AS TV brings us more detailed pictures of the living conditions of Lonmin miners, so it becomes clearer that the causes of the tragedy at Marikana have deep roots. Low wages may have been the reason for the strike but the whole environment is part of the problem.
There is no escaping the conclusion that the mining industry owes us an explanation for the appalling environment in which it operates. And the government also has some explaining to do.
How could Lonmin be allowed to mine for platinum without being obliged to provide housing for its employees? Who allowed shanty towns to be erected with their tin spaza shops to serve the workers? Are there proper schools, clinics and training centres in the area? Where does middle management live? Where does the company source its provisions and the services needed to run a complex operation? Is any of this local, or is it all flown in from Johannesburg?
We must examine the whole value chain of mining from the moment of exploration to the final product. We need to know where they source their supplies, where they have workshops for maintenance and repairs, where they get uniforms, food, security services, administrative services and all the other inputs.

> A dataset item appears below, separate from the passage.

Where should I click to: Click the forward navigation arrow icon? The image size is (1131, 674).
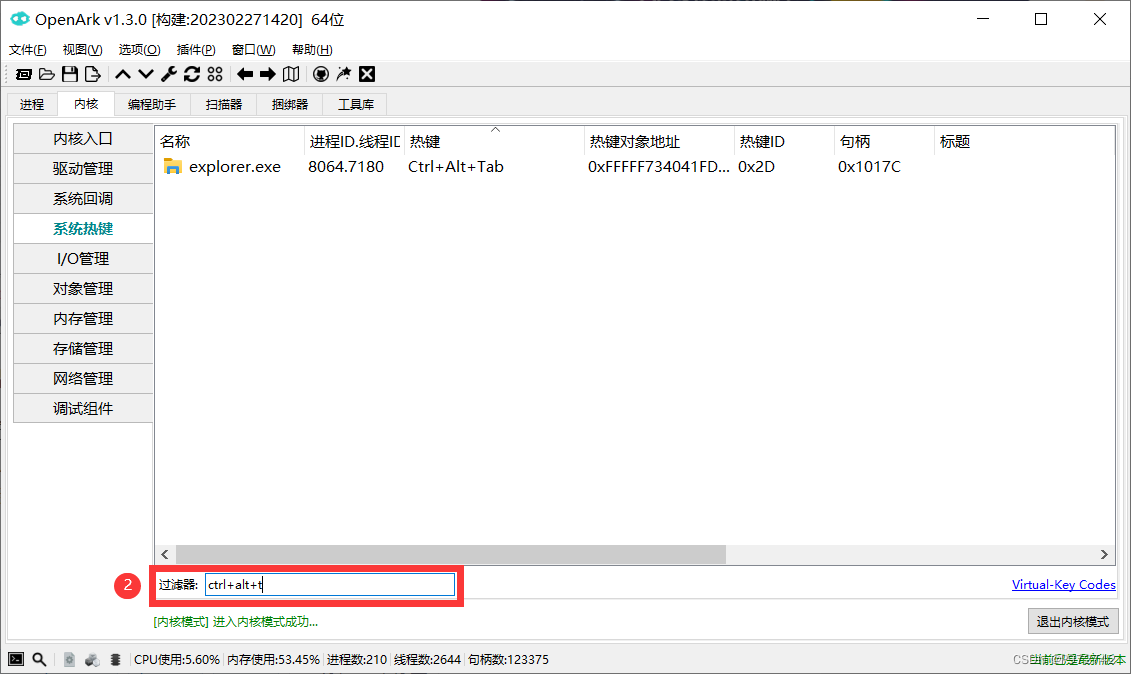[266, 73]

We need to know how much processing and beneficiation happens at our mines and who provides the licences for exporting nonbeneficiated minerals. We need to know whether the provisions of the Mineral and Petroleum Resources Development Act are being observed, namely that people intending to beneficiate any mineral mined in SA may do so only after written notice and in consultation with the minister.

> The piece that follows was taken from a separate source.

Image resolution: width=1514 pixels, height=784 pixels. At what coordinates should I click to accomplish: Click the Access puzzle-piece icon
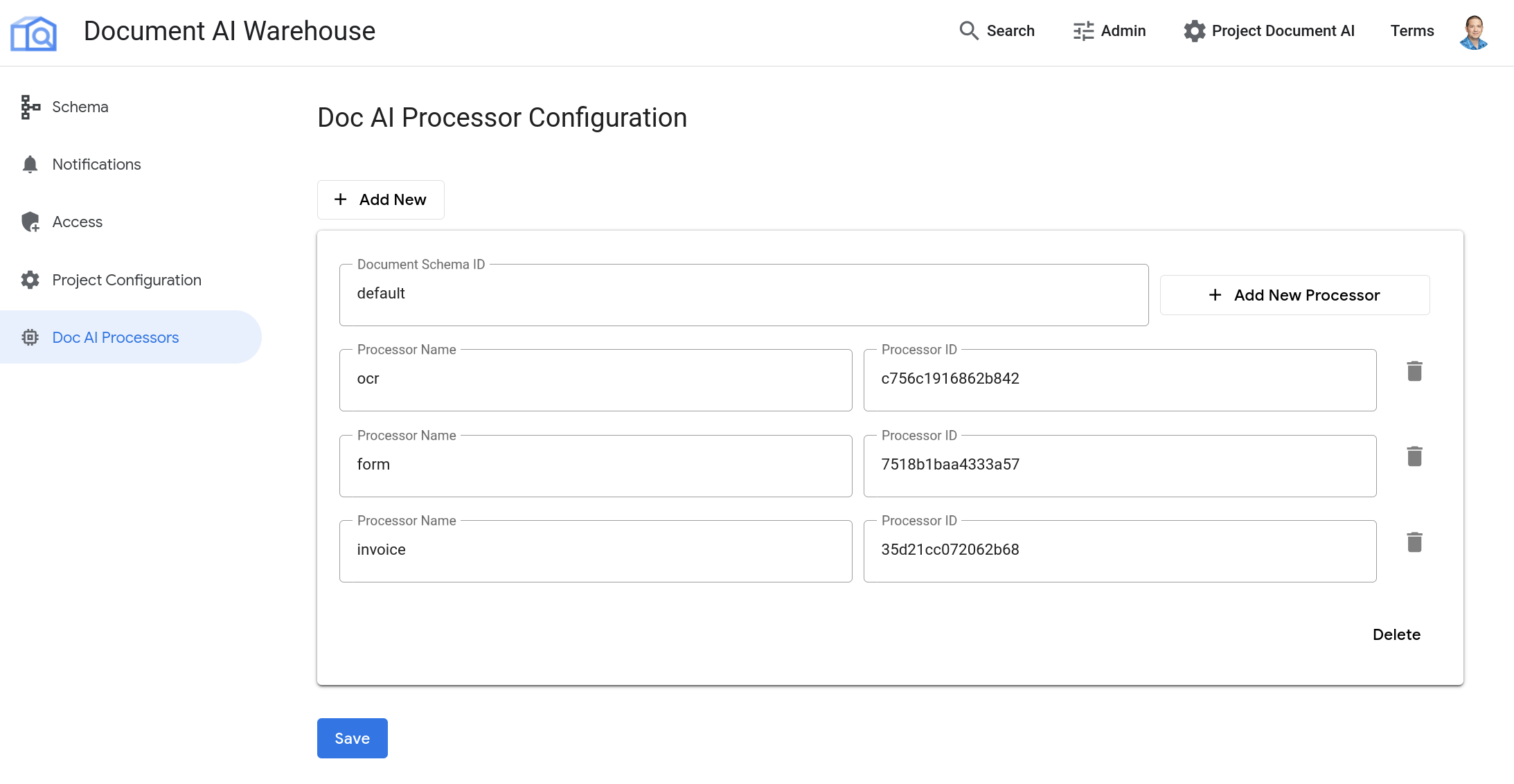[30, 222]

Even if the present dispute is settled by a rise in wages, this is not good enough. We want to see decent social conditions in the mining areas — schools, shops, small industry and all the facilities of a healthy society. Even if the mines continue to depend on migrant workers, their conditions need to be decent. None of this will happen without solid research of the whole value chain of mining.
SA is the country that is best endowed with mineral wealth in the world. It is also one the worst in beneficiating, reflecting once again the dualism in our country. How can we promote a change in the way at least some of the mines operate? If they are encouraged to retain more of the ores within the country and beneficiate it themselves or in a chain of smaller industries, this would change the whole environment in those areas.
The key lies in identifying those multipliers that change economies from mere exporters of raw ores to more sophisticated industrial zones. There are many arguments against this: the need for very large companies, the small size of the local market, the lack of skills, the inadequate supply of energy and water, and so on. Yet we have high-level metallurgists and engineers, we are able to produce hi-tech goods and we have a vibrant private sector with a history of productive capacity, including machines and machine tools. So why do we allow the mines to import up to 70% of their requirements?